Dr Bailey added that wearing a perfectly fitted N95 or KN95 mask for children would be an impractical challenge, and that wearing an ill-fitting mask would not provide any additional protection compared to other mask options (this goes for adults too!). Remember: CDC officials still recommend that any children under At this time two years old should not wear all types of masks, including children with pre-existing respiratory conditions that make masks potentially harmful.
How can I purchase the best masks in the future?
If you’re still using the same cloth masks you bought in 2020, it might be time to consider exchanging them for a respirator or surgical mask – or at least a newer fabric mask. , said Sachs. “The shelf life of cloth masks is often based on washes, and brands that conform to ASTM standards should inform customers of this information,” she added.
New ASTM International Standard – referred to as ASTM F3502, will be displayed by manufacturers who have designed and tested their products to meet these quality standards – designed to give designers and lifestyle brands extra definition. direction in making non-PPE fabric masks safer. These standards ensure masks will fit snugly over your nose and mouth, can effectively filter airborne particles, and are reasonably breathable for consumers, among other concerns. The Unicorn breathing mask is an example of a fabric mask that claims to have been tested and manufactured to ASTM standards – you’ll see clear language that says this on the brand’s digital storefront.

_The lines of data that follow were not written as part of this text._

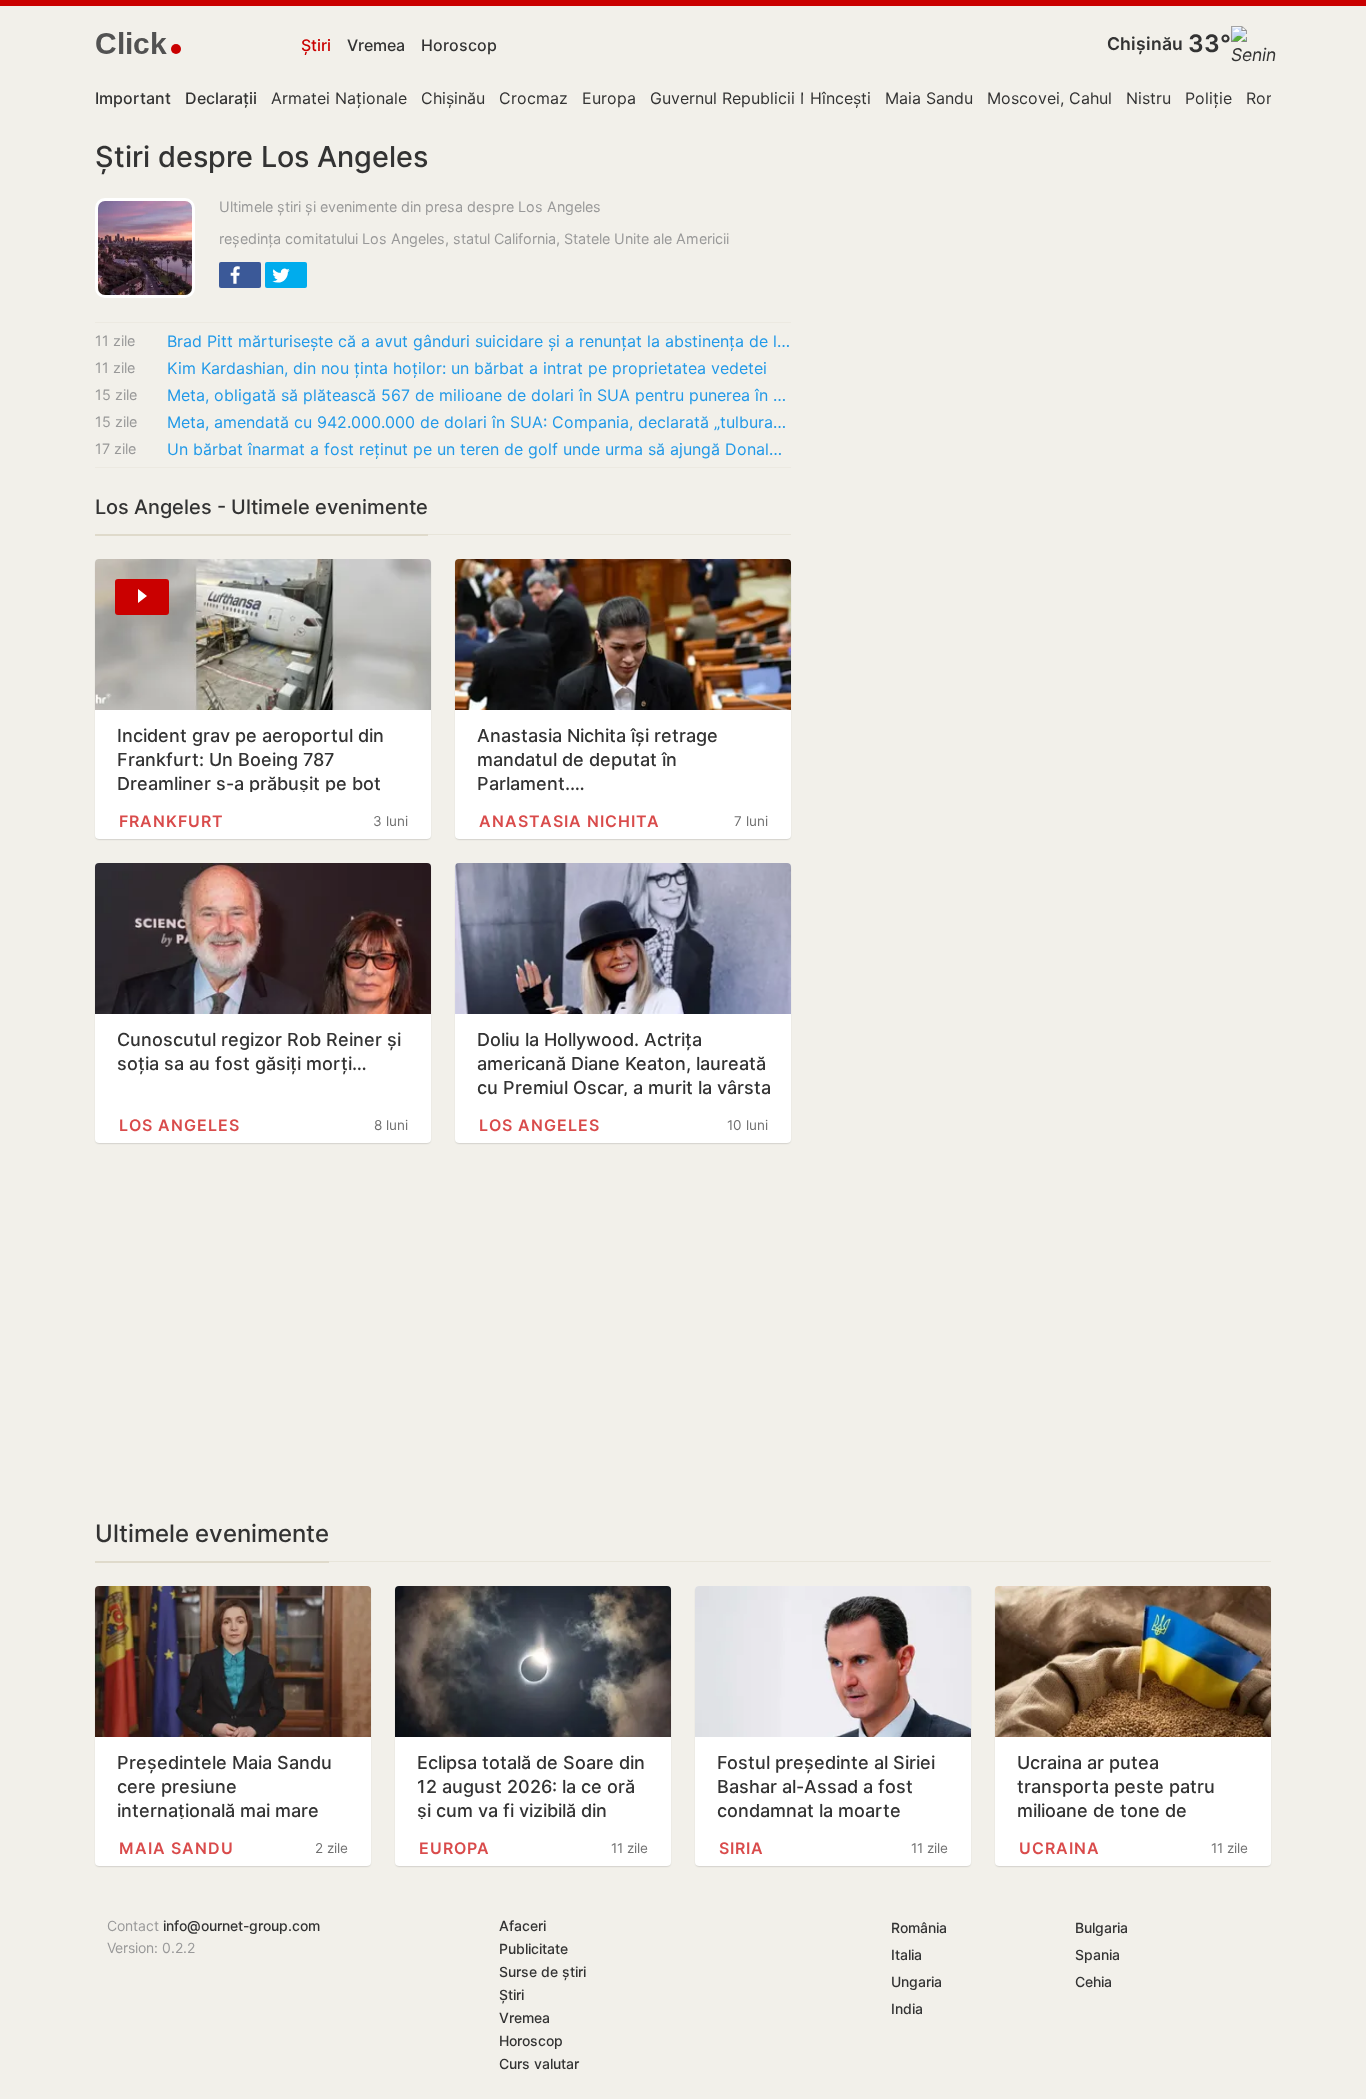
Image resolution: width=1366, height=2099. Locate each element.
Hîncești (840, 98)
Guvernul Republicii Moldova (758, 98)
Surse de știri (542, 1971)
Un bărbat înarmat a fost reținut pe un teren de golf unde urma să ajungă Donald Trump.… (479, 449)
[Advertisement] (443, 1331)
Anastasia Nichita (569, 821)
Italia (906, 1954)
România (919, 1927)
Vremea (376, 45)
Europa (609, 98)
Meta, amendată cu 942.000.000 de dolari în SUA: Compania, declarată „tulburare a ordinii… (479, 422)
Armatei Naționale (339, 98)
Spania (1097, 1954)
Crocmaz (533, 98)
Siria (741, 1848)
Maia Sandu (929, 98)
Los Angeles (179, 1125)
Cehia (1093, 1981)
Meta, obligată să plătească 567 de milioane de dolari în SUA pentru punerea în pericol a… (479, 395)
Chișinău (1145, 43)
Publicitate (533, 1948)
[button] (240, 275)
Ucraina (1059, 1848)
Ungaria (916, 1981)
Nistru (1148, 98)
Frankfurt (171, 821)
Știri (316, 45)
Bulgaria (1101, 1927)
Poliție (1208, 98)
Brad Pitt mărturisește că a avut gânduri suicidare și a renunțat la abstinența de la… (479, 341)
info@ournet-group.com (241, 1925)
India (907, 2008)
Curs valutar (539, 2063)
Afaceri (522, 1925)
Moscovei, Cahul (1049, 98)
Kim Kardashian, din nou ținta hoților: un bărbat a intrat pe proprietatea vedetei (467, 368)
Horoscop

Manufacturers are gradually adapting the way they manufacture masks so that they can meet the standards set by ASTM; if your favorite mask doesn’t show any ASTM F3502 classification yet, It is possible that the mask is not protective enough to qualify, Sachs explained.
It’s best to buy a new mask instead of trying to fix a torn or stretched mask. And if anything is clear, investing in properly crafted masks will pay off in the end – it looks like these current CDC guidelines will be in place until all children eligible for the vaccine and possibly until a majority of Americans choose to apply for the vaccine.
Updated, February 8, 2021: This article has been updated to include responsive fabric masks ASTM F3502, a recently developed set of standards highlighted above. Originally the post marked a mask that responded ASTM F2100, a standard used in the production of medical masks.
As more information about the coronavirus pandemic develops, some of the information in this story may have changed since it was last updated. For the most up-to-date information on COVID-19, please visit online resources provided by the CDC, WHO, and your local public health department.